At the 212-unit Natomas Park community in Sacramento, Calif., Avanath replaced 13,000 square feet of grassy turf, upgraded 200 sprinklers and nozzles, and installed solar-sync weather stations tied to the sprinklers. The $40,000 initial cost was aided by a 10 percent rebate, and the company will see a two-and-a-half-year payback on the turf and four years on the entire project.

At its 528-unit Northpointe Apartments in Long Beach, Calif., the firm replaced 25,000 square feet of turf with artificial turf and xeriscape and also upgraded to drip irrigation systems. These improvements will save the property an estimated 750,000 gallons of water per year.

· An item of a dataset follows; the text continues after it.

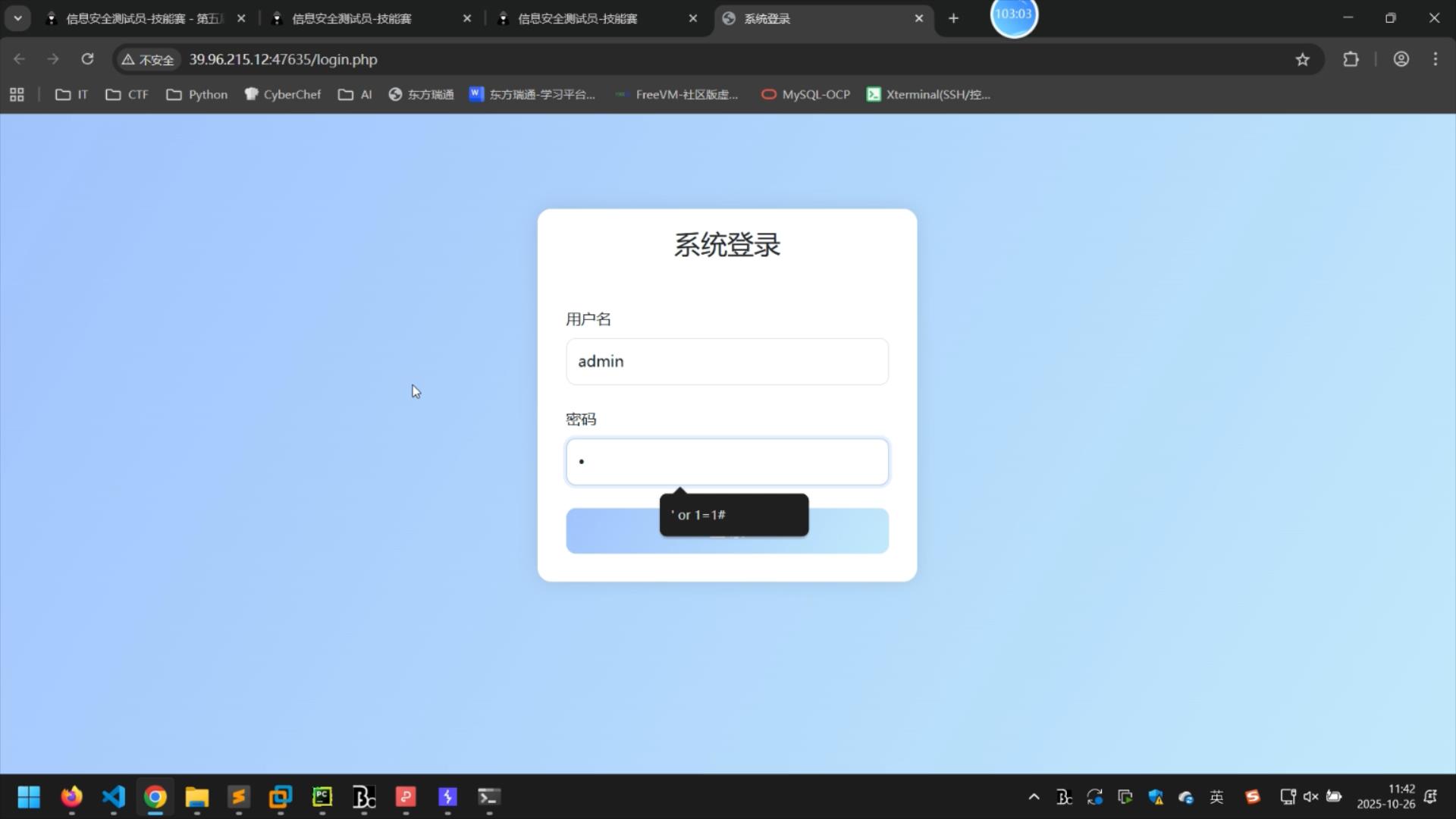The height and width of the screenshot is (819, 1456).
Task: Click the CyberChef bookmark
Action: tap(283, 95)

“In both cases, the local water districts asked for a 20 percent reduction, typically generated by cutting water usage, and we were able to exceed 40 percent through smartscaping and xeriscaping,” Dunlap noted.

The harder nut to crack

While there is a lot of water conservation education focused on property management and maintenance, one of the biggest tools owners and managers can utilize is putting the responsibility of water conservation on tenants through submetering. Seventy percent of Mission Rock’s properties have submetering, and residents are more cognizant about water conservation when they’re paying the bill, Roy noted.

“For the properties that don’t, we still advise residents that they’re paying more, because the costs are inevitably passed down to them,” he said, as they don’t tend to watch usage if they feel they’re not directly affected.

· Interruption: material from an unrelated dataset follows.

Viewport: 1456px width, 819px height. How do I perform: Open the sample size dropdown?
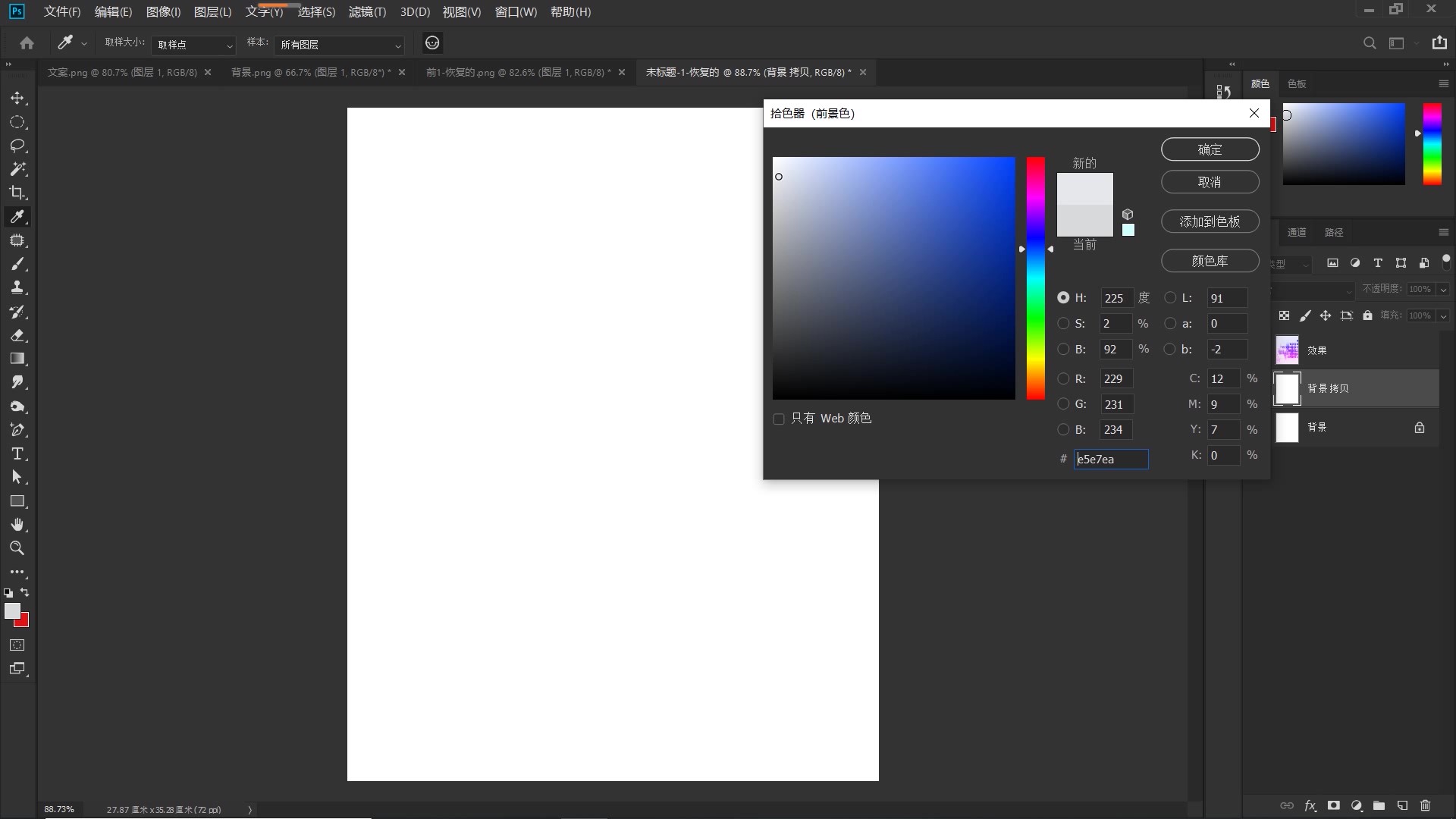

However, submetering isn’t without challenges. For one, while newer properties can be built to individually meter use, traditional retrofits are cost prohibitive and are often difficult to implement without displacing residents, Tayco said. New submetering technologies have been slow to receive legislative or regulatory acceptance for various reasons, including fear of increasing costs to residents and general skepticism of non-traditional water meters.

Dunlap agreed. “There have been struggles over the past few legislative sessions in regards to passing a comprehensive bill for submetering and billbacks that will absolve landlords of any liability for the installation and usage of meters or sub-meters.”

“All of which conspire to make it difficult to successfully encourage residents to conserve,” Tayco added.

Ultimately, the concept of water savings comes down to three simple points: education, participation and implementation, Roy contends. Whether it’s approaching residents with best practices, installing water-saving devices or the proper maintenance of existing equipment, they all help create a more effective outcome.

“It’s a community effort to save water, not just an individual one,” he said. “Everyone needs to participate in order to truly realize the savings.”